One of the things I am very much interested in is how scholars find and use information on the internet. More and more the ability to effectively query online information seems to have an impact on the quality of research. I have built two academic portals with Drupal and so have some experience with organising knowledge, or access to knowledge, online for particular fields & resources (see European History Primary Sources and Yiddish Sources).

I would be very much interested in sharing experiences with others who have built online resources and I would therefore suggest a session where we discuss how to organise knowledge online and particular what issues need to be taken into account when building online resources for academic purposes.

The idea of the session could be to create some guidelines for effective webdesign for academic purposes. Some points that could be discussed:

– choice of system: what CMS to use etc.

– design issues: effective user interfaces, navigation, functionality

– what are the issues and problems we encounter when setting up a website for a particular academic field/audience?

– how can we best engage users? Does Web 2.0 functionality always make sense?

These are just some ideas so any comments most welcome!


Wikifying bibliography

Sunday, July 4th, 2010

I’m intrigued by what wikis can offer as a critical tool, as an embodiment of evolutionary bibliography. Pop-culture fandom is way ahead of the curve here, with sites such as the Buffyverse and Lostpedia tracking every bit of minutiae relating to their respective storyworlds, but there are many bodies of “classical” literature, such as Balzac’s Comedie Humaine, that could benefit from the hyperlinking and visualization capabilities afforded by the wiki format. Likewise, the ability of the wiki to adapt to new interpretations of such works (and, as importantly, to archive previous versions and interpretations for posterity) seems invaluable. Beyond that, it hits at the question of cognitive modeling and how our brains go about processing narrative and other info.
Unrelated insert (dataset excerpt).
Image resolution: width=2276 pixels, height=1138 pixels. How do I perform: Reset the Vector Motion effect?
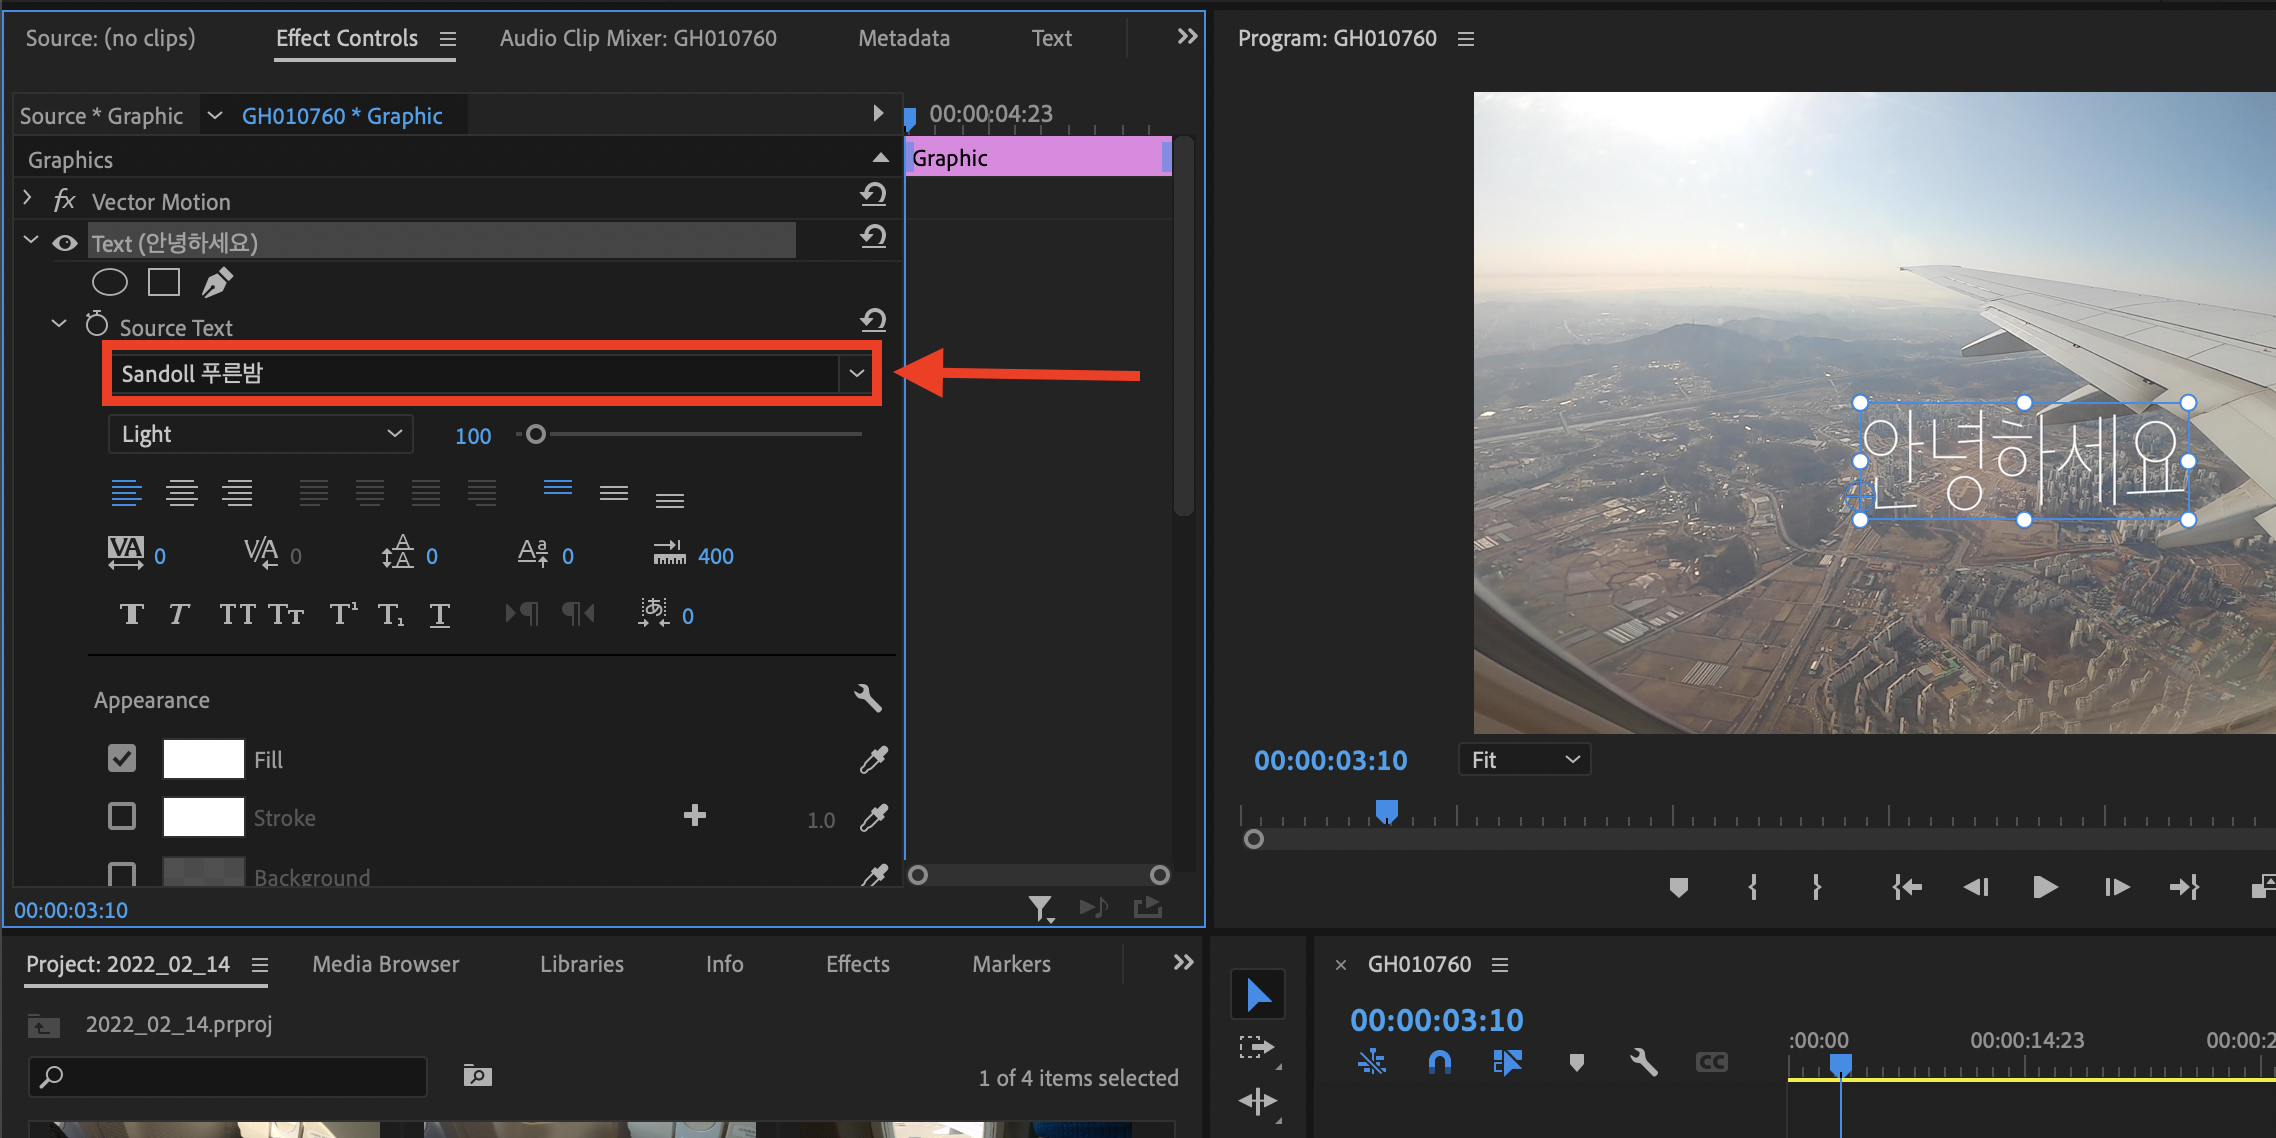[x=873, y=195]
My chief illustration is drawn from the work of R.A. Lafferty, a science fiction writer with a notoriously tangled bibliography. Lafferty borrowed from Balzac in creating his vast, interconnected, shaggy universe, packed with multiple planes of reality, alternate selves, and fuzzy plotlines. For any bibliographic exercise on Lafferty to be successful, it must make sense of the totality of his created world–an enterprise impossible in print format.


Re-using Open Access data

Sunday, July 4th, 2010

I would like to propose a session to discuss (and put into practice) the re-use and repurposing of Open Access data. As a starting point, I’d take some of the Classical and other datasets made available for the Developers’ Challenge, and see how they can be exploited with text mining, searching and indexing, aggregating, disambiguating, improving, turning into Linked Data, and otherwise using in ways that the original creators might not have envisaged or intended.

We don’t need to worry so much about whether our outcomes are amazingly innovative and prize-worthy, just to see what ideas we can get out of freely available work, and what we can find to say about issues of re-use and Open Access in the meantime.